France Telecom’s Intelmatique subsidiary says that Minitel services are now available via the Internet: a front-end server, accessed at http://www.minitel.fr, provides free information about the Minitel network and services and about the commercial and technical arrangements for obtaining such services; the free front desk service is available in French and English; access to services is available by agreement with Intelmatique or one of its distributors; such agreements assign users with identifier and personal password and open an account credited with a certain number of hours; users are charged for Minitel services by the minute; the rate depends on the firm with which the user opens an account.
Telxon Corp’s Itronix unit has a contract with Sears, Roebuck & Co’s Product Services unit to supply more than 14,000 technicians with wireless computing devices: terms were not disclosed, but field technicians will be in real-time wide area contact with the dispatchers.

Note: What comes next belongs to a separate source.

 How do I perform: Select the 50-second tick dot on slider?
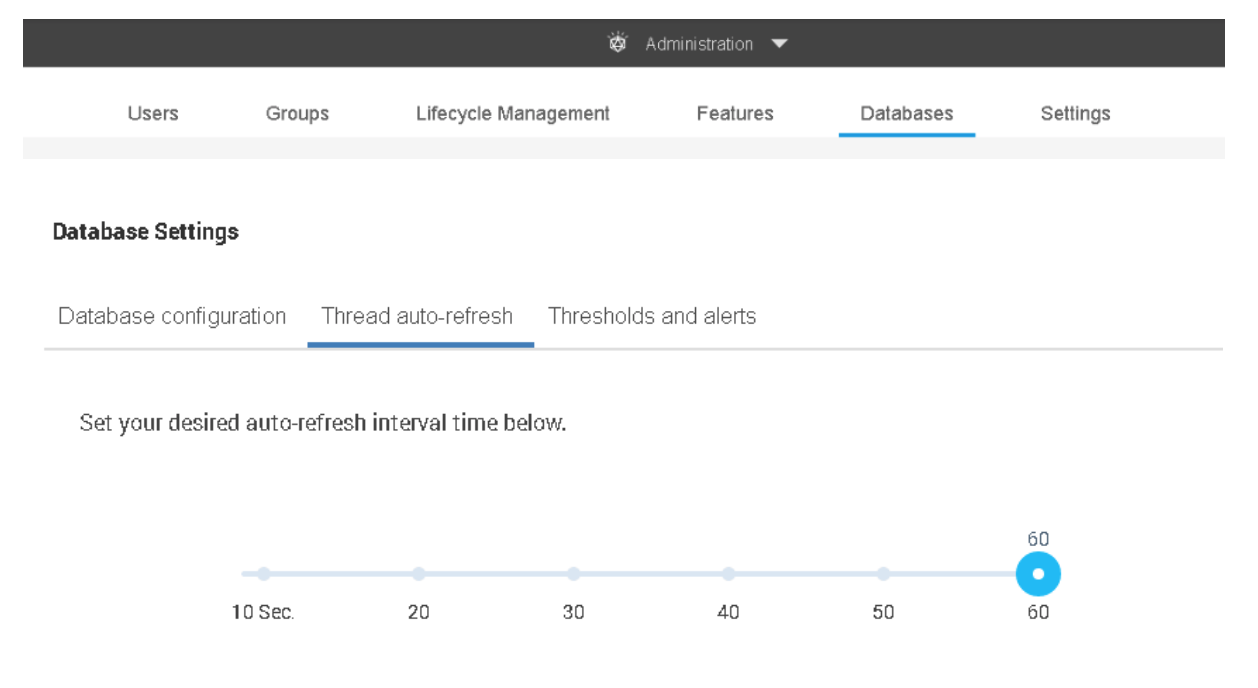[884, 574]
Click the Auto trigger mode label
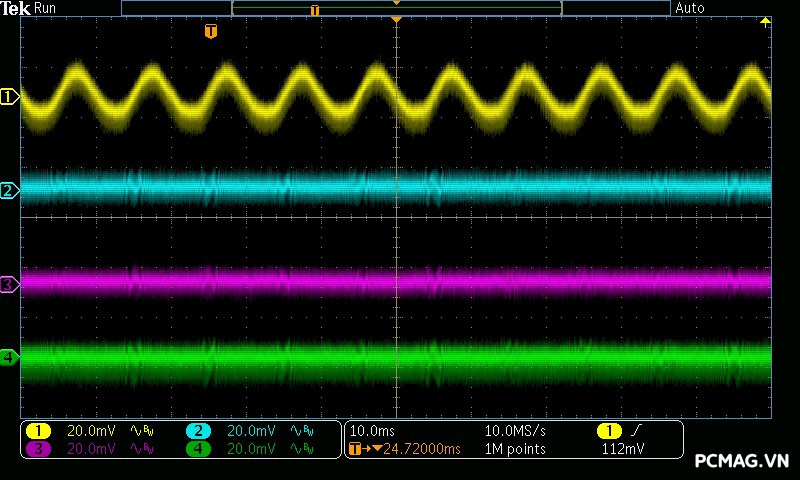This screenshot has height=480, width=800. (690, 8)
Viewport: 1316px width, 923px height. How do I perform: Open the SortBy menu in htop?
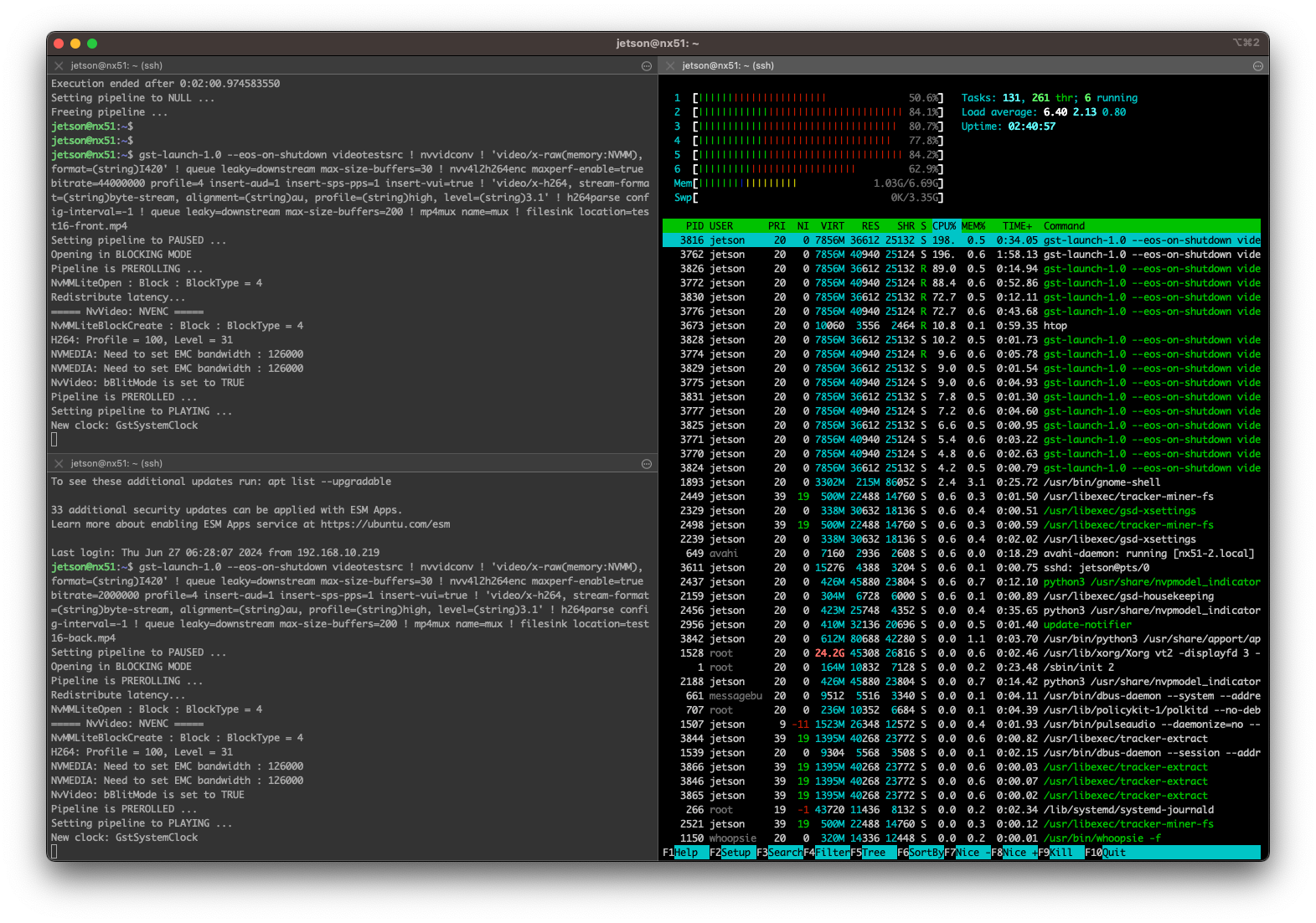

Atari Corp and Virtuality Group Plc have been previewing their Jaguar VR, the virtual reality game system the Leicester company has been developing for Atari: the Jaguar VR includes Virtuality’s head-mounted display and optional track joystick with a docking station, which links the devices to the Jaguar system; Jaguar VR will be available at the end of this year and will cost $300 with two titles ready at launch; a compact disk player compatible with the Jaguar will ship in August and will be priced at about $150; a Team Tap peripheral that enables competitive simultaneous play for as many as four players on one Jaguar and will retail for $25.
In the Asia Pacific region, unit ships of personal computers rose 33% to 5.4m last year, Dataquest Inc reckons: it says the market in the region is now larger than that of Japan, which it excludes, despite the fact that Japan is an Asian country and is in the Pacific.
Puerto Rico-based Telefonica Larga Distanca Inc, the New World subsidiary of Telefonica de Espana SA, will begin offering long distance services in New York in June after the Federal Communications Commission gave it the green light – according to Les Echos, after two years of disputing AT&T Corp’s objections to its entry to the North American market, Telefonica Larga Distanca persuade
d the Commission to grant it a licence as a franchise operator; this limits it to an initial investment of $25m, but its president Hector Lugo said the company expects to capture 12% of the New York market, representing revenues of some $20m to $25m; after New York, the company, which is held 79% by Telefonica, will offer service to customers in New Jersey, Connecticut, Massachusetts and Pennsylvania, pitching competitive call rates and targeting the Latin-American community; the licence is the latest success in the expansion by Telefonica Internacional SA, which is becoming more and more important to the phone group.
Rochester, New Hampshire-based Cabletron Systems Inc plans to open 10 Asia-Pacific offices in the next six months and triple its regional staff by the end of the year: the expansion would bring Cabletron’s offices to 14 in the Asia-Pacific and to over 80 worldwide; each new sales person will be supported by eight technical specialists in the14 Asia-Pacific offices, it said.
Computer Outsourcing Services Inc, formed a year or three back to offer payroll and data processing services from its New York City base, has completed its previously announced acquisition of Key ACA, Inc, a privately-held Boston-based payroll processing company that did $2.5m last year, taking the New Yorker’s annual business to $20m.